Pure Storage has announced enhancements to its Portworx Enterprise container storage product that allow it to discover, load balance and manage Pure Storage FlashArray and FlashBlade hardware natively from deployments within Kubernetes.

That is the key upgrade in version 2.8 of Portworx Enterprise, announced at the company’s virtual Accelerate event this week. The addition arguably makes Portworx even more of a container-native persistent storage product than before.

Portworx runs entirely from containers in Kubernetes (and other container orchestrators) and can discover storage and provision and manage it on-the-fly to provide persistent capacity for enterprise applications.

Portworx – acquired by Pure in a $370m deal last year – is effectively a software-defined storage product that runs from containers.
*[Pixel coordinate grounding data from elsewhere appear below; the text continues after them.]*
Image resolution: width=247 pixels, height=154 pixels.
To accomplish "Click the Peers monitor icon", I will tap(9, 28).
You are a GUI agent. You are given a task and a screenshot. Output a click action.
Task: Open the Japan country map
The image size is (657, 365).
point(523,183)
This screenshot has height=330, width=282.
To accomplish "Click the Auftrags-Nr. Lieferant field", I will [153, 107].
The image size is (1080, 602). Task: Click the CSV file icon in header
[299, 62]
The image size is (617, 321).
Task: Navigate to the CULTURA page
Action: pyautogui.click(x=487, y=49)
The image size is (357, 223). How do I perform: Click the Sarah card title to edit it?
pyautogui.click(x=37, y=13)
It can build pools of storage, manage its provisioning and provide advanced storage functionality – including backup, disaster recovery, security, auto-scaling and migration – on storage local to Kubernetes cluster servers, on external storage arrays and capacity in the main cloud providers, AWS, Azure and GCP.

Having said that, apart from pools built on local media and now on Pure Storage hardware, storage capacity on external arrays stills need to be configured to be available to Portworx via CSI (container storage interface) drivers.
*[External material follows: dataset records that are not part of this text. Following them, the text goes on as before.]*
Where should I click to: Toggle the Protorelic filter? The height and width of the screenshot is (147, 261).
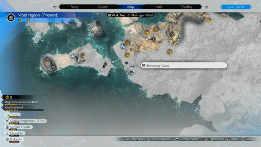click(x=15, y=139)
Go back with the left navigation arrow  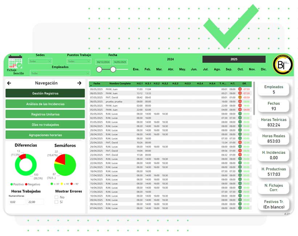[9, 83]
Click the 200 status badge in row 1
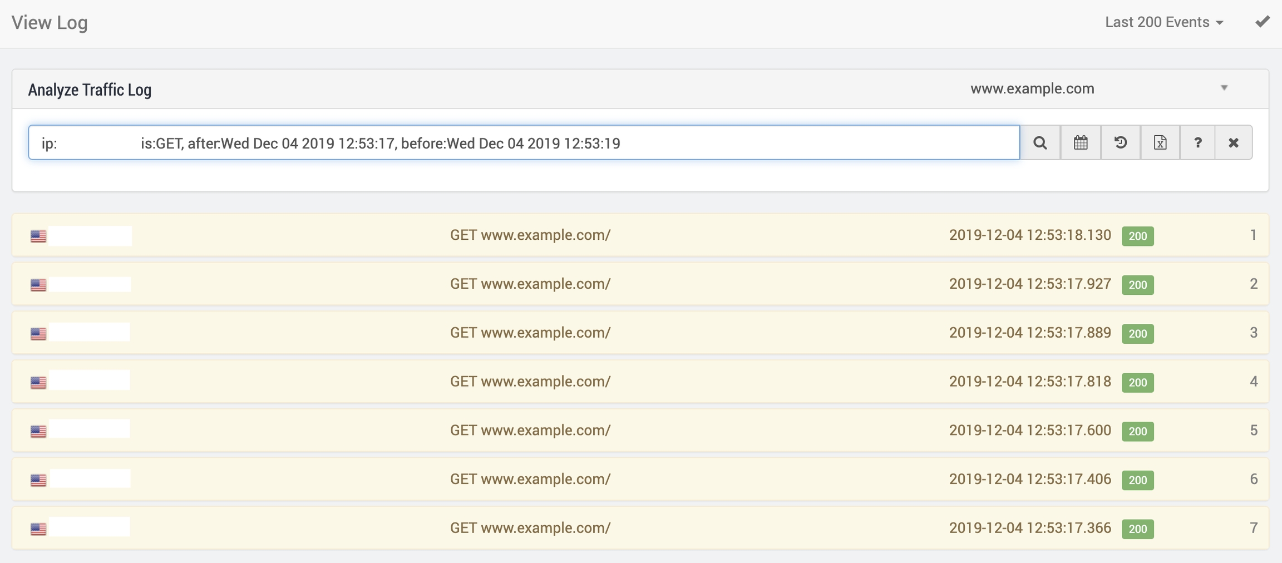 1137,236
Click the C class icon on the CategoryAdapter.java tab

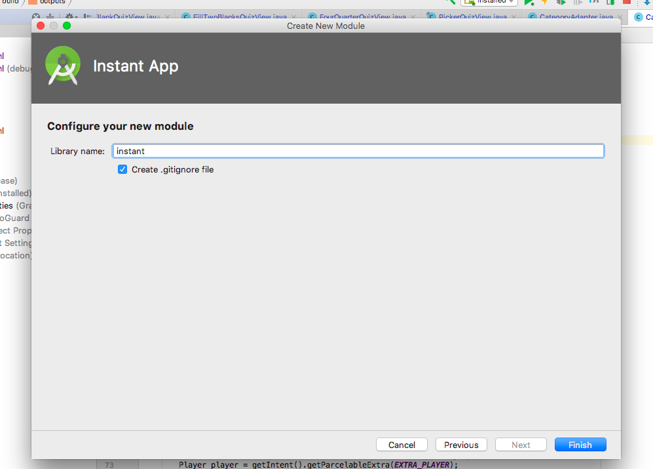(532, 17)
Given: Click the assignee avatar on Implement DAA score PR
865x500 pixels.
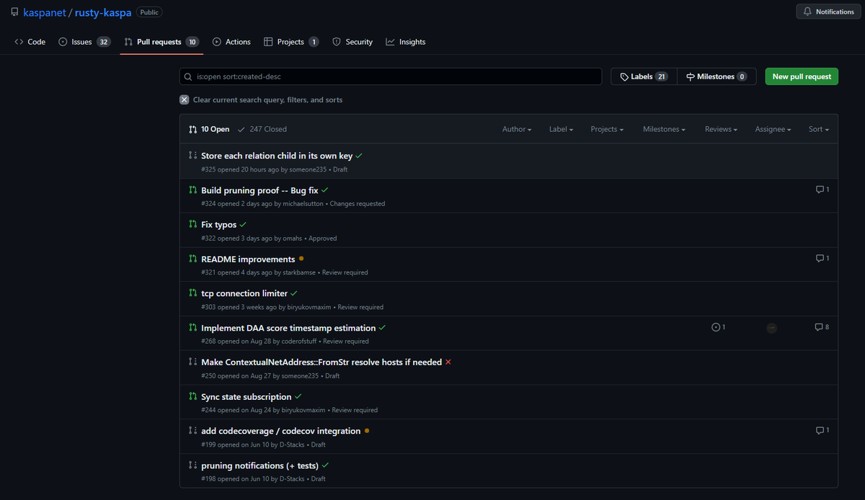Looking at the screenshot, I should click(x=771, y=327).
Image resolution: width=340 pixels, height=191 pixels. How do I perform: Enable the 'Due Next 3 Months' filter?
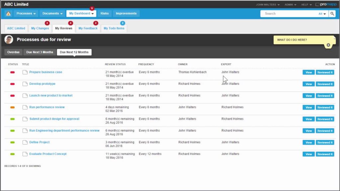click(x=40, y=52)
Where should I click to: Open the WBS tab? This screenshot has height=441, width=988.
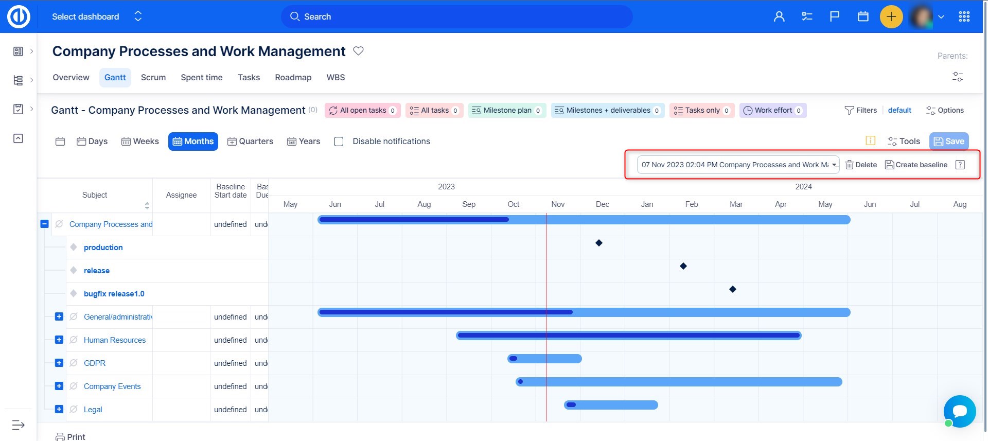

The capability to configure and manage third-party storage is not likely to be extended to other suppliers’ products, or at least not in a hurry, said Pure Storage EMEA CTO Alex McMullan.

“Historically, storage is not great at multi-vendor cooperation,” he said. “[Extending this functionality to other suppliers] is fine with us and there’s no tech reason why we couldn’t do it, but we will focus first on our own clients.”

CSI is a plugin for Kubernetes and other container orchestrators that allows storage suppliers to expose their products to containerised applications as persistent storage.

At the time of writing, there are about 100 CSIs available for a wide range of file, block and object storage in hardware and cloud formats.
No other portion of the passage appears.